## How to complete this task
Render every line of the records below as a JSON list of strings, one string per line, leaving out blank lines.

Segment Open

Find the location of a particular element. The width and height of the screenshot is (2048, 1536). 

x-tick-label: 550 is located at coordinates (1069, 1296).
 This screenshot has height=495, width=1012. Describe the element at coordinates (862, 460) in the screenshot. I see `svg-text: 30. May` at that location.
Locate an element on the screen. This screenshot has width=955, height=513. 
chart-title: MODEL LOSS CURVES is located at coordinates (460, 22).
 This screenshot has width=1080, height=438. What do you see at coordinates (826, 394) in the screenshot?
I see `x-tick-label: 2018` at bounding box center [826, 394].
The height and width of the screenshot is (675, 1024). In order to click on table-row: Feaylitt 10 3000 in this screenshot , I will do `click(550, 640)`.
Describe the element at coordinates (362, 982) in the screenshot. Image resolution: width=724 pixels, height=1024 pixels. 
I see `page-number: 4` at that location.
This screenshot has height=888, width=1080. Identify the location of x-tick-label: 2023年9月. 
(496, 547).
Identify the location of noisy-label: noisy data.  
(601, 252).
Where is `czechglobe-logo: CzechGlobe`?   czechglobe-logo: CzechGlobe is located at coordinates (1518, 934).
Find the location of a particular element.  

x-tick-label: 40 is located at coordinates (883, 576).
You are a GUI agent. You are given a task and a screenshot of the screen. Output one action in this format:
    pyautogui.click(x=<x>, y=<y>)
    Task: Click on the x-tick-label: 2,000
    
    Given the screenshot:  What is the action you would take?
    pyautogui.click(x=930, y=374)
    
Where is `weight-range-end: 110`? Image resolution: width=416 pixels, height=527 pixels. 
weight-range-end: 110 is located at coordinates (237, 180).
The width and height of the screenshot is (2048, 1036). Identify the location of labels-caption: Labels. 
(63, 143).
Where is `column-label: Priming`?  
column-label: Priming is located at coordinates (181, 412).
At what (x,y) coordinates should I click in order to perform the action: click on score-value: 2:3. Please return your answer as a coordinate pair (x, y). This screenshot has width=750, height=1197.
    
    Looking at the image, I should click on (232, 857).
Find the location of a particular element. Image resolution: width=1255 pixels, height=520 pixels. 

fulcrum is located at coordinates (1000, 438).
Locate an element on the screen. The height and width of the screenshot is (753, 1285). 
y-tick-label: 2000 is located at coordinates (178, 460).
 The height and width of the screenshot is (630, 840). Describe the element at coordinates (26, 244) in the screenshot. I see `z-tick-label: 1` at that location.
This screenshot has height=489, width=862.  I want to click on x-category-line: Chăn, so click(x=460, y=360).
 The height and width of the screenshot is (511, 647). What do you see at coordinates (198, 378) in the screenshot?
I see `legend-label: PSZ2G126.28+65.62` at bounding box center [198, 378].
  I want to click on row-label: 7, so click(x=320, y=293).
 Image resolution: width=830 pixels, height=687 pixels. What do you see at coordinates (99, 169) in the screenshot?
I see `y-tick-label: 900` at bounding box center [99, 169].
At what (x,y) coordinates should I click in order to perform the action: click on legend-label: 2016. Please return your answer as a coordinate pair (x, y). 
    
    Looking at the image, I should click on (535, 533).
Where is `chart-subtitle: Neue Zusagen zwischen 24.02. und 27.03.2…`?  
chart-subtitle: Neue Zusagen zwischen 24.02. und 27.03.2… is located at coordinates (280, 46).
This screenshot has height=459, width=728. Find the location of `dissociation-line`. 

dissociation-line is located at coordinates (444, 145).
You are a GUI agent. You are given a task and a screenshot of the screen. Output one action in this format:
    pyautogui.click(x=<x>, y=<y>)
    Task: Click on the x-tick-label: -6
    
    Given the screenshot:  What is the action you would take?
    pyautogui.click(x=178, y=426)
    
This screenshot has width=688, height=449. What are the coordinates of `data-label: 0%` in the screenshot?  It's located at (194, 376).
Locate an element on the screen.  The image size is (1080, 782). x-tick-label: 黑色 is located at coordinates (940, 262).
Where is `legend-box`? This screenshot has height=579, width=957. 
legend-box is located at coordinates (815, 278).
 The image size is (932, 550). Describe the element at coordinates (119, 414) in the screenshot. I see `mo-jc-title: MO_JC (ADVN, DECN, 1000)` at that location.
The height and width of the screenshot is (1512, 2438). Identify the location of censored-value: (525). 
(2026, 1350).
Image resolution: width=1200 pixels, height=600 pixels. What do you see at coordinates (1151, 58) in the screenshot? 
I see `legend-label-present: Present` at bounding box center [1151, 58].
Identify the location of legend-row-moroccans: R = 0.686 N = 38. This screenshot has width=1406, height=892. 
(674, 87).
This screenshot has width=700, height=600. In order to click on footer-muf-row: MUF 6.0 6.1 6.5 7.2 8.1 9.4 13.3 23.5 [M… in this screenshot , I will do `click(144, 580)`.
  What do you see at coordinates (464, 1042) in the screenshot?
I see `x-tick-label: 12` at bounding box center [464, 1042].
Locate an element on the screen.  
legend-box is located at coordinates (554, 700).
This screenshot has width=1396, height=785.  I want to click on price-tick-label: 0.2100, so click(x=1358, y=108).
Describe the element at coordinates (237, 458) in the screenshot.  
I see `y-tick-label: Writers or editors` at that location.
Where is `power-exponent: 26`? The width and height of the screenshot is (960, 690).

Segment Closed

## Solved problem
[
  "Find the location of a particular element. The width and height of the screenshot is (2048, 1536). ",
  "x-tick-label: 550 is located at coordinates (1069, 1296).",
  " This screenshot has height=495, width=1012. Describe the element at coordinates (862, 460) in the screenshot. I see `svg-text: 30. May` at that location.",
  "Locate an element on the screen. This screenshot has width=955, height=513. ",
  "chart-title: MODEL LOSS CURVES is located at coordinates (460, 22).",
  " This screenshot has width=1080, height=438. What do you see at coordinates (826, 394) in the screenshot?",
  "I see `x-tick-label: 2018` at bounding box center [826, 394].",
  "The height and width of the screenshot is (675, 1024). In order to click on table-row: Feaylitt 10 3000 in this screenshot , I will do `click(550, 640)`.",
  "Describe the element at coordinates (362, 982) in the screenshot. Image resolution: width=724 pixels, height=1024 pixels. ",
  "I see `page-number: 4` at that location.",
  "This screenshot has height=888, width=1080. Identify the location of x-tick-label: 2023年9月. ",
  "(496, 547).",
  "Identify the location of noisy-label: noisy data.  ",
  "(601, 252).",
  "Where is `czechglobe-logo: CzechGlobe`?   czechglobe-logo: CzechGlobe is located at coordinates (1518, 934).",
  "Find the location of a particular element.  ",
  "x-tick-label: 40 is located at coordinates (883, 576).",
  "You are a GUI agent. You are given a task and a screenshot of the screen. Output one action in this format:",
  "    pyautogui.click(x=<x>, y=<y>)",
  "    Task: Click on the x-tick-label: 2,000",
  "    Given the screenshot:  What is the action you would take?",
  "    pyautogui.click(x=930, y=374)",
  "Where is `weight-range-end: 110`? Image resolution: width=416 pixels, height=527 pixels. ",
  "weight-range-end: 110 is located at coordinates (237, 180).",
  "The width and height of the screenshot is (2048, 1036). Identify the location of labels-caption: Labels. ",
  "(63, 143).",
  "Where is `column-label: Priming`?  ",
  "column-label: Priming is located at coordinates (181, 412).",
  "At what (x,y) coordinates should I click in order to perform the action: click on score-value: 2:3. Please return your answer as a coordinate pair (x, y). This screenshot has width=750, height=1197.",
  "    Looking at the image, I should click on (232, 857).",
  "Find the location of a particular element. Image resolution: width=1255 pixels, height=520 pixels. ",
  "fulcrum is located at coordinates (1000, 438).",
  "Locate an element on the screen. The height and width of the screenshot is (753, 1285). ",
  "y-tick-label: 2000 is located at coordinates (178, 460).",
  " The height and width of the screenshot is (630, 840). Describe the element at coordinates (26, 244) in the screenshot. I see `z-tick-label: 1` at that location.",
  "This screenshot has height=489, width=862.  I want to click on x-category-line: Chăn, so click(x=460, y=360).",
  " The height and width of the screenshot is (511, 647). What do you see at coordinates (198, 378) in the screenshot?",
  "I see `legend-label: PSZ2G126.28+65.62` at bounding box center [198, 378].",
  "  I want to click on row-label: 7, so click(x=320, y=293).",
  " Image resolution: width=830 pixels, height=687 pixels. What do you see at coordinates (99, 169) in the screenshot?",
  "I see `y-tick-label: 900` at bounding box center [99, 169].",
  "At what (x,y) coordinates should I click in order to perform the action: click on legend-label: 2016. Please return your answer as a coordinate pair (x, y). ",
  "    Looking at the image, I should click on (535, 533).",
  "Where is `chart-subtitle: Neue Zusagen zwischen 24.02. und 27.03.2…`?  ",
  "chart-subtitle: Neue Zusagen zwischen 24.02. und 27.03.2… is located at coordinates (280, 46).",
  "This screenshot has height=459, width=728. Find the location of `dissociation-line`. ",
  "dissociation-line is located at coordinates (444, 145).",
  "You are a GUI agent. You are given a task and a screenshot of the screen. Output one action in this format:",
  "    pyautogui.click(x=<x>, y=<y>)",
  "    Task: Click on the x-tick-label: -6",
  "    Given the screenshot:  What is the action you would take?",
  "    pyautogui.click(x=178, y=426)",
  "This screenshot has width=688, height=449. What are the coordinates of `data-label: 0%` in the screenshot?  It's located at (194, 376).",
  "Locate an element on the screen.  The image size is (1080, 782). x-tick-label: 黑色 is located at coordinates (940, 262).",
  "Where is `legend-box`? This screenshot has height=579, width=957. ",
  "legend-box is located at coordinates (815, 278).",
  " The image size is (932, 550). Describe the element at coordinates (119, 414) in the screenshot. I see `mo-jc-title: MO_JC (ADVN, DECN, 1000)` at that location.",
  "The height and width of the screenshot is (1512, 2438). Identify the location of censored-value: (525). ",
  "(2026, 1350).",
  "Image resolution: width=1200 pixels, height=600 pixels. What do you see at coordinates (1151, 58) in the screenshot? ",
  "I see `legend-label-present: Present` at bounding box center [1151, 58].",
  "Identify the location of legend-row-moroccans: R = 0.686 N = 38. This screenshot has width=1406, height=892. ",
  "(674, 87).",
  "This screenshot has width=700, height=600. In order to click on footer-muf-row: MUF 6.0 6.1 6.5 7.2 8.1 9.4 13.3 23.5 [M… in this screenshot , I will do `click(144, 580)`.",
  "  What do you see at coordinates (464, 1042) in the screenshot?",
  "I see `x-tick-label: 12` at bounding box center [464, 1042].",
  "Locate an element on the screen.  ",
  "legend-box is located at coordinates (554, 700).",
  "This screenshot has width=1396, height=785.  I want to click on price-tick-label: 0.2100, so click(x=1358, y=108).",
  "Describe the element at coordinates (237, 458) in the screenshot.  ",
  "I see `y-tick-label: Writers or editors` at that location.",
  "Where is `power-exponent: 26`? The width and height of the screenshot is (960, 690)."
]